The RPV (Reactor Pressure Vessel) of a nuclear reactor is a key issue in its safety assessment. This vessel is a primary loop barrier and contains the nuclear fuel. During reactor operation the RPV is subject to severe conditions (gamma and neutron radiation, temperature gradients), which gradually degrades the vessel.
The main damaging mechanism is the material embrittlement due to its exposure to (fast) neutrons. The embrittlement of the RPV is the limiting factor for the lifetime of the reactor. Therefore all modern nuclear reactors are equipped with a set of RPV surveillance capsules containing representative steel specimens (to investigate the material degradation) and neutron dosimeters (to determine the neutron exposure responsible for the degradation). The capsules are introduced close to the RPV before the reactor start and dismantled and analysed on a regular basis during its lifetime.
Reactor dosimetry thus aims at determining the neutron fluences that were present at the RPV during the reactor operational lifetime. This information can be obtained from the measured activity of the irradiated neutron dosimeters and the detailed RPV irradiation history (including neutron spectrum calculations).
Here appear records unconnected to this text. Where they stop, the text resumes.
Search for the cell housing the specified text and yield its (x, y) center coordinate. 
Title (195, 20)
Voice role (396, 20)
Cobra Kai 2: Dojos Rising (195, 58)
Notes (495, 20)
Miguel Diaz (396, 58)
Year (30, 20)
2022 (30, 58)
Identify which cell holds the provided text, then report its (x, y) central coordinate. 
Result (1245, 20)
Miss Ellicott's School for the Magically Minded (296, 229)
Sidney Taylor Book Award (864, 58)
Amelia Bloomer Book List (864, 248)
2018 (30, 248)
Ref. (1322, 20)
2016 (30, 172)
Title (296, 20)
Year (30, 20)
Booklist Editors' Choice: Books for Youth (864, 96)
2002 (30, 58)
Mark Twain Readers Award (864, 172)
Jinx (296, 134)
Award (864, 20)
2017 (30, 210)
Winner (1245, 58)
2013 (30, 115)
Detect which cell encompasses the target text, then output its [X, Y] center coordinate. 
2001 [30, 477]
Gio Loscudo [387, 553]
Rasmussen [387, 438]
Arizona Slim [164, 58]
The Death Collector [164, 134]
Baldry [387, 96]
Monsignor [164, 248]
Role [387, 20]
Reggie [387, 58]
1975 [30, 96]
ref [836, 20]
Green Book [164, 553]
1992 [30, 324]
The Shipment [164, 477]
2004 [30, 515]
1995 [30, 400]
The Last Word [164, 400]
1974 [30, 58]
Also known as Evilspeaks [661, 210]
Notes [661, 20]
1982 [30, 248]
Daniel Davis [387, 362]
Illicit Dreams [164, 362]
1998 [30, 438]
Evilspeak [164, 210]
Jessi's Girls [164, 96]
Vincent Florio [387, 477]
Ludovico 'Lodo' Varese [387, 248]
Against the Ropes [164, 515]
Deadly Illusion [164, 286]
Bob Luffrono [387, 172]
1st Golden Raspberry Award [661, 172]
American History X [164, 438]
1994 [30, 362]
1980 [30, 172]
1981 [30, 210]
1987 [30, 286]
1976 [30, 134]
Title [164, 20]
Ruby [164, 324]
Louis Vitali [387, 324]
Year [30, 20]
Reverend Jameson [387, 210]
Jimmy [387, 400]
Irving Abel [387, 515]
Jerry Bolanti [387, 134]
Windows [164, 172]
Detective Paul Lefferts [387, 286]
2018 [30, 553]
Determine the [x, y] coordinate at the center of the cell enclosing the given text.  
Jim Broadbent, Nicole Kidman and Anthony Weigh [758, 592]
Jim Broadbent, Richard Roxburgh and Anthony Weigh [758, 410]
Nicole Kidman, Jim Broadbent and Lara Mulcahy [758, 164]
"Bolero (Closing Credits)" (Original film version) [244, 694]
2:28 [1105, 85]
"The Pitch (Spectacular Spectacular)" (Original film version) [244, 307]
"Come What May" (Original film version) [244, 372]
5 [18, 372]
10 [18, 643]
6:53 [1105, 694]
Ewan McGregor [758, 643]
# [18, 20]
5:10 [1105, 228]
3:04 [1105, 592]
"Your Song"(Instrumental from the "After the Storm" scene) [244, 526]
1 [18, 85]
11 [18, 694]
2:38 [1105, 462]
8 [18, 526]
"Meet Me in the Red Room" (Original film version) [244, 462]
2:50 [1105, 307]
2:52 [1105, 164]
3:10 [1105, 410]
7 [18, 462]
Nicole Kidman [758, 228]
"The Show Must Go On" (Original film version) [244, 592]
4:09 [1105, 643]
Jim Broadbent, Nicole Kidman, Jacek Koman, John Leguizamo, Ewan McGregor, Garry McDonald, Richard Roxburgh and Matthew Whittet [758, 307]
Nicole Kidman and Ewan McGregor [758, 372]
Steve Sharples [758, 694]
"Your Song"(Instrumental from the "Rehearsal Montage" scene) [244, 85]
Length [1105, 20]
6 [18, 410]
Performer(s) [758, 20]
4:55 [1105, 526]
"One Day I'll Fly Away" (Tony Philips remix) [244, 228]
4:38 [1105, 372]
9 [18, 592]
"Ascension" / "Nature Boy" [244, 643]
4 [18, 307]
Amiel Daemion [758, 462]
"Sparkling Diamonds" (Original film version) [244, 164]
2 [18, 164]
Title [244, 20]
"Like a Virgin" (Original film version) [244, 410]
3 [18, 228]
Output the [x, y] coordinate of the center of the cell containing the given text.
An important activity in the field of reactor safety is the irradiation of materials. For existing reactors with an inadequate RPV surveillance programme so-called advanced material testing irradiations in high-flux reactors are sometimes required. Also, new types of material or nuclear instrumentation need to be tested in high neutron fluxes for its possible application in next generation reactors. Although neutronic calculations are mostly performed for such experiments, they should always be equipped with neutron dosimeters for an accurate determination of the neutron flux or fluence (time integrated flux).